On Thursday, January 30, 2014, at approximately 10:30 PM, a woman was driving north on Highway #13 from the Marion area.

The woman reported that what appeared to be a dark colored vehicle with a set of red and blue flashing lights attempted to stop her near Burnett Station Road, approximately four miles south of Central City.  Believing that she was being stopped by a legitimate law enforcement officer in an unmarked patrol car, the woman pulled over and stopped.

A man dressed in a dark coat, wearing black gloves and a black ski mask exited his vehicle and approached hers. The man then displayed what appeared to be a black handgun and demanded money from the woman. Being in fear for her life, the woman gave him money, at which point the man backed away from her vehicle.  She then sped away from the scene and called 911 to alert law enforcement as to what had occurred.

The woman was unable to provide the suspect’s race or facial characteristics because he wore a ski mask during the incident, but described him as being approximately 5’-10” tall and weighing approximately 200 pounds.
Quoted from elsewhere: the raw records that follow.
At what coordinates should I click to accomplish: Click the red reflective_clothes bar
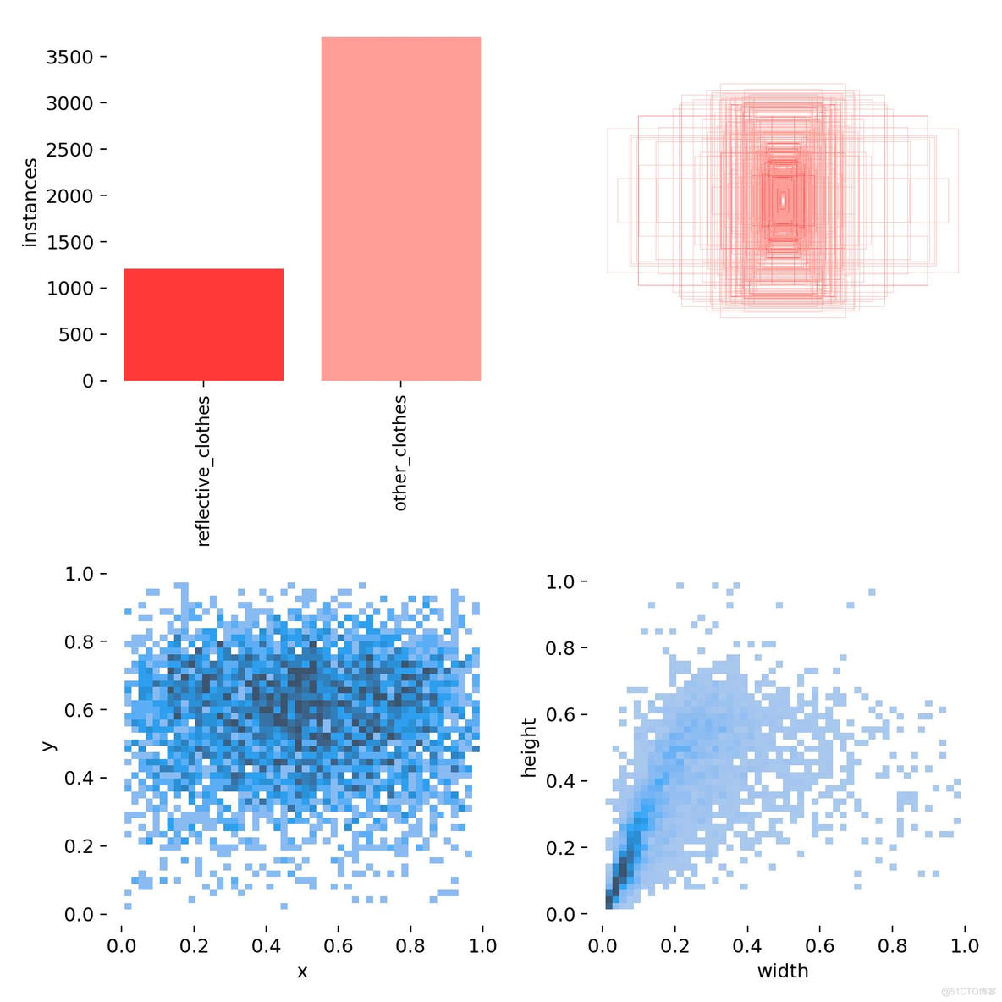(x=203, y=325)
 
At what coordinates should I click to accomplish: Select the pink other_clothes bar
(x=400, y=209)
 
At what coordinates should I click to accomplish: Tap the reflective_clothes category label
(x=203, y=471)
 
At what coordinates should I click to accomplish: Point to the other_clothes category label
(x=400, y=453)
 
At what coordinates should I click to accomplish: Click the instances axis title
(x=30, y=202)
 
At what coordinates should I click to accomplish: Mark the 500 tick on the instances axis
(x=75, y=334)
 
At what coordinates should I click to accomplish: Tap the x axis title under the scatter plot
(x=302, y=972)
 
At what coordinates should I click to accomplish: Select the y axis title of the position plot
(x=48, y=745)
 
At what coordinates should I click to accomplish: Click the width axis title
(x=783, y=972)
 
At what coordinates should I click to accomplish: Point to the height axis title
(x=529, y=747)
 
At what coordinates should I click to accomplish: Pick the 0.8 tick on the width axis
(x=892, y=945)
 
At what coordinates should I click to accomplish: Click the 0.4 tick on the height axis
(x=560, y=781)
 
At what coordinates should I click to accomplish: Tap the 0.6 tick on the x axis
(x=338, y=945)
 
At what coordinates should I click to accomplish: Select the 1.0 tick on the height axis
(x=560, y=582)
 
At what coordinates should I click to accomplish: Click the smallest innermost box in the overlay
(x=784, y=201)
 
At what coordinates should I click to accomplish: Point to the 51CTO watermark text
(x=968, y=991)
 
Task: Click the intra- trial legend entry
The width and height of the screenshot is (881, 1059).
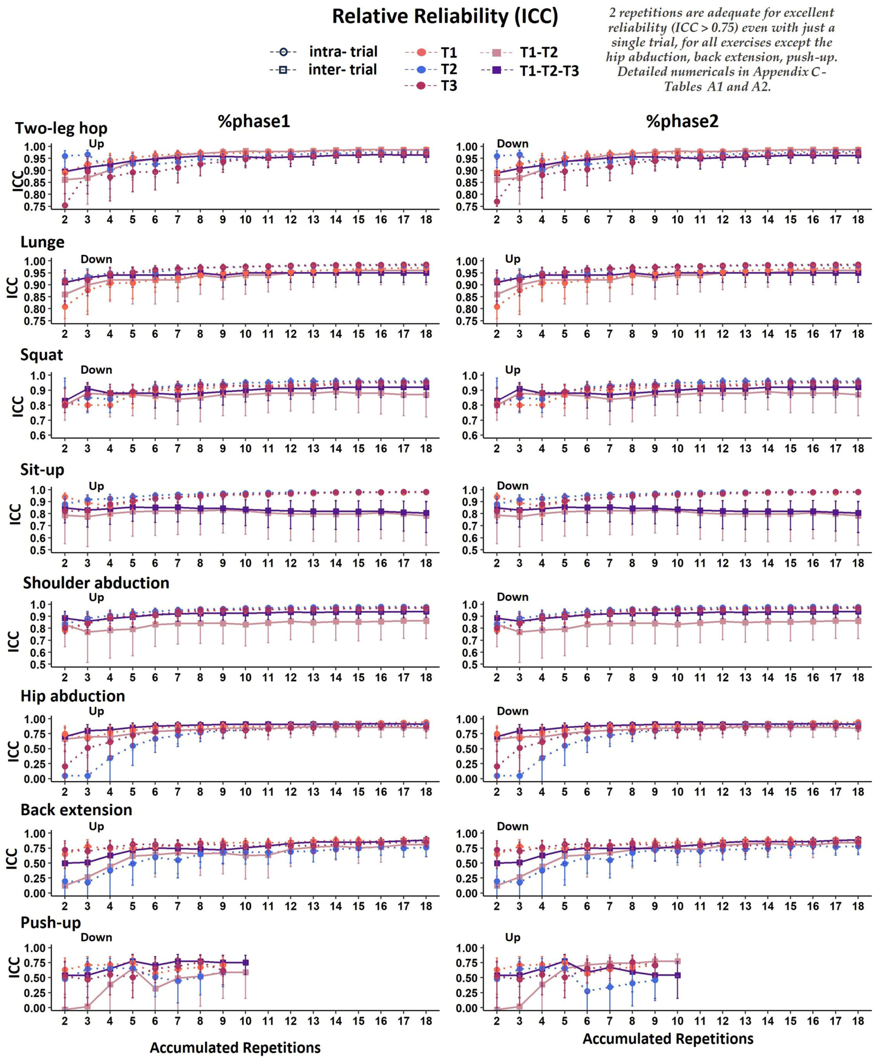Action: click(343, 52)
The direction of travel of the suspect’s vehicle after this incident is unknown.

At this time, this appears to be an isolated incident.  Anyone who was in the area and may have witnessed this incident is requested to contact the Linn County Sheriff’s Office at 319-398-3911.


Although the Linn County Sheriff’s Office and other area law enforcement agencies have plain clothed deputies and officers who drive unmarked police vehicles, they will not approach a vehicle wearing a ski mask.  Their patrol cars will typically have more than just one set of flashing emergency lights.  This may include alternating headlamps and emergency lights located both behind the grill and in the dash/visor area of the vehicle.  These vehicles are also typically equipped with sirens.

Anytime a person is unsure of the identity of an operator of what appears to be an unmarked patrol vehicle who is attempting to pull them over, those drivers are encouraged to slow down and activate their vehicle’s hazard lights (indicating that they see the emergency vehicle) and drive to a well-lit area before stopping.  They can also call 911 to speak with an emergency dispatcher to check to see if the vehicle attempting to stop them is truly being operated by a law enforcement officer.  True law enforcement officers will be able to present a badge in addition to a department-issued identification card.